According to our data, at the AFP cut-off value of 200 ng/ml, there were still 2 CHCs, 2 ICCs and 1 metastasis erroneously reclassified to the LR-5 category. Some non-HCC malignancies with elevated AFP could be observed, which was consistent with previous findings [16]. Furthermore, another research showed that the usefulness of AFP for the diagnosis of HCC in small HCCs was limited [18]. In our subgroup analysis (nodules size > 20 mm), adjustment with AFP level > 100 ng/ml maintained a relatively higher specificity with improved sensitivity, just as other revised CEUS LR-5 did (combining AFP above 200 ng/ml or 400 ng/ml).

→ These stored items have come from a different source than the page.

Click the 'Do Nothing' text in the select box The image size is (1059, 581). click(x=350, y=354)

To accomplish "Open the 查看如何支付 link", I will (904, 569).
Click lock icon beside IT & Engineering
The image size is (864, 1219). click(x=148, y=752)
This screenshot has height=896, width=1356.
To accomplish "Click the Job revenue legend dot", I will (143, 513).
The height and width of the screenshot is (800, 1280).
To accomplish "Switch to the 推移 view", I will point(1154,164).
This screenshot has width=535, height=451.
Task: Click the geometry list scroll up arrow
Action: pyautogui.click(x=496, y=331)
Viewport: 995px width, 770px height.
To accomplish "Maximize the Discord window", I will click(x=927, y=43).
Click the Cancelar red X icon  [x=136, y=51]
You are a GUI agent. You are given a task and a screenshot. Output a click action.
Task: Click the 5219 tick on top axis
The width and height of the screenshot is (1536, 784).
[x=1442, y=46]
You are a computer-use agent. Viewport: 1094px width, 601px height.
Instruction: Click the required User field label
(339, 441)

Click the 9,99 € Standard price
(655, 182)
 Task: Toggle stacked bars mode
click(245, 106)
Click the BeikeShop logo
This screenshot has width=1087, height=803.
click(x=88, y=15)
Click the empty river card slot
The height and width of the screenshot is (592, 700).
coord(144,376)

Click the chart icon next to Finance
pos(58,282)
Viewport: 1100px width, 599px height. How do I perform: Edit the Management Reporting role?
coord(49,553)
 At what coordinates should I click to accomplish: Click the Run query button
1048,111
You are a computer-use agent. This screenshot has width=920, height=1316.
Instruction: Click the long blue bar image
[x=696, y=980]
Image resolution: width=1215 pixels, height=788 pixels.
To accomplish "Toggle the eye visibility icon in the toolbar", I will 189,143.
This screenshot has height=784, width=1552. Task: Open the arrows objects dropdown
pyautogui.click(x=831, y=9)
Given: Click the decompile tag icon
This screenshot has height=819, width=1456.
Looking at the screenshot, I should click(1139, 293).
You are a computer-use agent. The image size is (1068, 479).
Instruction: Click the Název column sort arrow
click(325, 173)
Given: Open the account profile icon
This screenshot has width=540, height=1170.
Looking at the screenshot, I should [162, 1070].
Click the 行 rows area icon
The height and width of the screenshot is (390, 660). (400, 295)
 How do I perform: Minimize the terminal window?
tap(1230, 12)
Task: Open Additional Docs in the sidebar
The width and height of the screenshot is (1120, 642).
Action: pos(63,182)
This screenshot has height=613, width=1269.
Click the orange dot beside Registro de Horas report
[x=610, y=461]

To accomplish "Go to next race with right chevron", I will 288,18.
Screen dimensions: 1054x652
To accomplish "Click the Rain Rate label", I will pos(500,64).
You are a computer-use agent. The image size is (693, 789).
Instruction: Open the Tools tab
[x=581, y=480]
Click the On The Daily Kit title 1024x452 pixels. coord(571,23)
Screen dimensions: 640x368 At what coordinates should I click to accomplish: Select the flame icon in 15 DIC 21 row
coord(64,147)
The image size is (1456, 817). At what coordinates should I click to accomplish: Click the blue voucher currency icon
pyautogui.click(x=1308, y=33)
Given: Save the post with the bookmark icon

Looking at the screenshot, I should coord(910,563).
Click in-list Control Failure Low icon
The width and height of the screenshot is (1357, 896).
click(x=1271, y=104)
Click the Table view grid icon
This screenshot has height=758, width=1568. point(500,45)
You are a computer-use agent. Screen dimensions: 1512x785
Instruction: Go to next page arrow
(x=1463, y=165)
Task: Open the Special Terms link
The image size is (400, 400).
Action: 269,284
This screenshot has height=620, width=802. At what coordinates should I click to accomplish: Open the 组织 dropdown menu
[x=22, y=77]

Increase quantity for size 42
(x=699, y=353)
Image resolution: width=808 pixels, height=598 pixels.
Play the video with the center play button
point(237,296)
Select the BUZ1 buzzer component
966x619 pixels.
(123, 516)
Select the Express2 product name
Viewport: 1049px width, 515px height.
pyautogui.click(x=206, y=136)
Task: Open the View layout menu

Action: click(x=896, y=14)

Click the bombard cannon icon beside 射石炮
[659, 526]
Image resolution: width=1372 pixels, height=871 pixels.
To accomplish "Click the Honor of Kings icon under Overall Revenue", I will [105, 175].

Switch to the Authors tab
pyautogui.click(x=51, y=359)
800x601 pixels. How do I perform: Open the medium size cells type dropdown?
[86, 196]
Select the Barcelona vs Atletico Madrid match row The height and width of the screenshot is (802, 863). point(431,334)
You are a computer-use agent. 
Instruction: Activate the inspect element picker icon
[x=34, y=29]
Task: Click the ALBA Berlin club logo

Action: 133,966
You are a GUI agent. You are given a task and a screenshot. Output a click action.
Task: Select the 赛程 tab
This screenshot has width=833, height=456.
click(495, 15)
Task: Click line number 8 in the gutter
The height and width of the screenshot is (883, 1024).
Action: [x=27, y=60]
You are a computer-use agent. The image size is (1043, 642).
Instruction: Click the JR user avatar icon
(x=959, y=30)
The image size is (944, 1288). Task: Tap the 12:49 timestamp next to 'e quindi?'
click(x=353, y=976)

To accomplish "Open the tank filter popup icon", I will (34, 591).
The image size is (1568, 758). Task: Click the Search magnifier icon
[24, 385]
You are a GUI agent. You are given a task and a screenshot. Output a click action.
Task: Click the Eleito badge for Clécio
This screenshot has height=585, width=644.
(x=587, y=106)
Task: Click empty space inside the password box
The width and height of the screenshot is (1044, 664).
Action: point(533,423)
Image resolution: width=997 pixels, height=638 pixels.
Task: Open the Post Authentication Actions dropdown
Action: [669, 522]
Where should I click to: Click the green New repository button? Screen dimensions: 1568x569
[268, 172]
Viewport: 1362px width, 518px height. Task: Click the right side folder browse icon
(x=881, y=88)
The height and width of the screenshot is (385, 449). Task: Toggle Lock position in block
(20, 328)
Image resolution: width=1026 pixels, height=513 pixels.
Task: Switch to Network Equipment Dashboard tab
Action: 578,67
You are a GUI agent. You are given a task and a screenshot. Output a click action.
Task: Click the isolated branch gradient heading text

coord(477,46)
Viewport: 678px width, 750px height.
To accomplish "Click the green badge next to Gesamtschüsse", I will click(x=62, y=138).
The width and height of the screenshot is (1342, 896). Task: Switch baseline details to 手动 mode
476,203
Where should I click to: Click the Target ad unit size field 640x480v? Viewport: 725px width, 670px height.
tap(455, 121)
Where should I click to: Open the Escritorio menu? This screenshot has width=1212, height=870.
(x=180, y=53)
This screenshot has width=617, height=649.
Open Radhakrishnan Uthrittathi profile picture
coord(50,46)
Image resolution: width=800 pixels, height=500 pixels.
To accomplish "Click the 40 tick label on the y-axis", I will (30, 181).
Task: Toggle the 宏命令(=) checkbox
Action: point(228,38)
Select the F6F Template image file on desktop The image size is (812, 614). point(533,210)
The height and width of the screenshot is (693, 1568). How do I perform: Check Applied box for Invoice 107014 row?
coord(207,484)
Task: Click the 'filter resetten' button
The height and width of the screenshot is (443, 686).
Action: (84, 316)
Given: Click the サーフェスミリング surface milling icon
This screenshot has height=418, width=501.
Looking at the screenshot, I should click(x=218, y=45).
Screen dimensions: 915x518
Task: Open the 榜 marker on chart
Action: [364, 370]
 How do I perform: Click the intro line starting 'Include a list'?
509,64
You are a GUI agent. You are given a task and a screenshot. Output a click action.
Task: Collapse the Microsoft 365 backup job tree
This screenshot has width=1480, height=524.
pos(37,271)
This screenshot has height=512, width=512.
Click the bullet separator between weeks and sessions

There were still several limitations in our study. Firstly, enrolling patients who originated from this single-center, retrospective study with histopathological confirmation may inevitably lead to a small sample size (152 nodules) and selection bias. Prospective validation of multi-center cohorts with large samples is required. Secondly, based on indications of CEUS LI-RADS v2017 [11], patients at high risk for HCC were enrolled in this study, which may be the main reason why there were relatively low incidences of other malignancies than HCC (11.2% vs.78.9%) in this paper, which was similar to previous research (8.7% vs. 84.5%) [31]. Thirdly, since we enrolled high-risk patients strictly following ACR recommendations, the overwhelmingly high rate of hepatitis B virus infection (85%) might limit the application of our findings in the western population. Moreover, the AFP presents several issues in patients with viral hepatitis (physiological increase without HCC), which may influence cut-offs and the applicability of our results. Fourth, the US-guided biopsy can cause false-negative results, which cannot eliminate the possibility of HCC [7]. Fifth, the different US machines adopted in this study may limit the interpretation of images by physicians. However, both machines used in this study were high-end instruments operated by experienced sonographers. In addition, all CEUS images were scanned and stored under the same protocol.

In conclusion, CEUS LR-5 demonstrated a high specificity but a low sensitivity in diagnosing HCC. A combination of LR-M category and serum AFP level at a cut-off value of 200 ng/ml or 400 ng/ml significantly improved CEUS LR-5's ability to diagnose HCCs and LR-M's ability to diagnose non-HCC malignancies.